Letztendlich ist die Kunst des Verschneidens so alt und traditionsreich wie das Produkt Bier selbst. Dabei liegen verschiedene, allesamt spannende Motive für das Blenden zugrunde, die ich aus brautechnologischer und bierkultureller Sicht durchleuchten möchte.
Vergleichmässigung der Qualität
Alle Naturprodukte unterliegen qualitativen Schwankungen. Die Komplexität aus Klima, Bodenzusammensetzung, äußeren Immissionen, menschlicher und technischer Einflüsse macht eine exakte Vorbestimmung der analytisch und sensorisch messbaren Qualitäten unmöglich. Das fängt bereits bei den Braurohstoffen an und setzt sich im Sudprozess fort. Die Folge: Jeder Sud ist anders! Ein Beispiel: Allein der Luftdruck, also ob gerade ein Hochdruckgebiet für Sonnenschein sorgt oder ein Tiefdruckgebiet Regen liefert, verändert die Intensität der Würzekochung und damit die Austreibung und Bildung von maßgeblichen Aromastoffen.
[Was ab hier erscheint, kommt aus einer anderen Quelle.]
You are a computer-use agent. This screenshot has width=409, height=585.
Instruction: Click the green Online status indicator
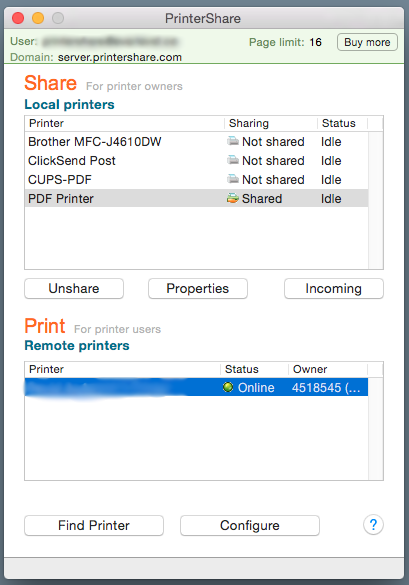pos(228,387)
Nun existiert eine Diskrepanz zwischen der Erwartungshaltung vieler Konsumenten. Sie wollen standardisierte, immer gleich schmeckende Produkte kaufen was den geschilderten, naturgegebenen Schwankungen entgegensteht. Blending ist daher ein existenziell wichtiges Instrument des Qualitätsmanagements. Durch das Verschneiden verschiedener Chargen kommt es statistisch betrachtet zu einer Nivellierung der Qualität. Daher freut sich jeder Brauer, wenn es die Technik aber auch die Verkaufsmengen zulassen, Sudchargen vermählen zu können. Idealerweise landen bereits 2-3 Sude einer Sorte in einem entsprechend großem Gärgefäß, um sich dann in der Lager- und Reifephase nochmal mit weiteren 2-3 Suden zu vereinen. In jeder abgefüllten Flasche befinden sich dann 4-6 verschiedene Sude! Blending ist daher tatsächlich tägliche Praxis in Brauereien. Die Entscheidung, welche Lagertanks und in welchen Mengenverhältnissen vereint werden, ist eine anspruchsvolle Aufgabe, die neben einer genauen, begleitenden Analytik auch geschulte Sensoriker benötigen. In Belgien ist das Blending von Lambics zu Geuze sogar eine eigene Berufsgruppe. So gibt es Spezialisten, die keine eigene Brauerei besitzen und sich nur dem Blending zugekaufter Lambic-Chargen verschrieben haben. Und auch die Spezialisten für holzausgebaute Biere müssen jedes einzelne Fass untersuchen und daraus einen Verschnittplan basteln.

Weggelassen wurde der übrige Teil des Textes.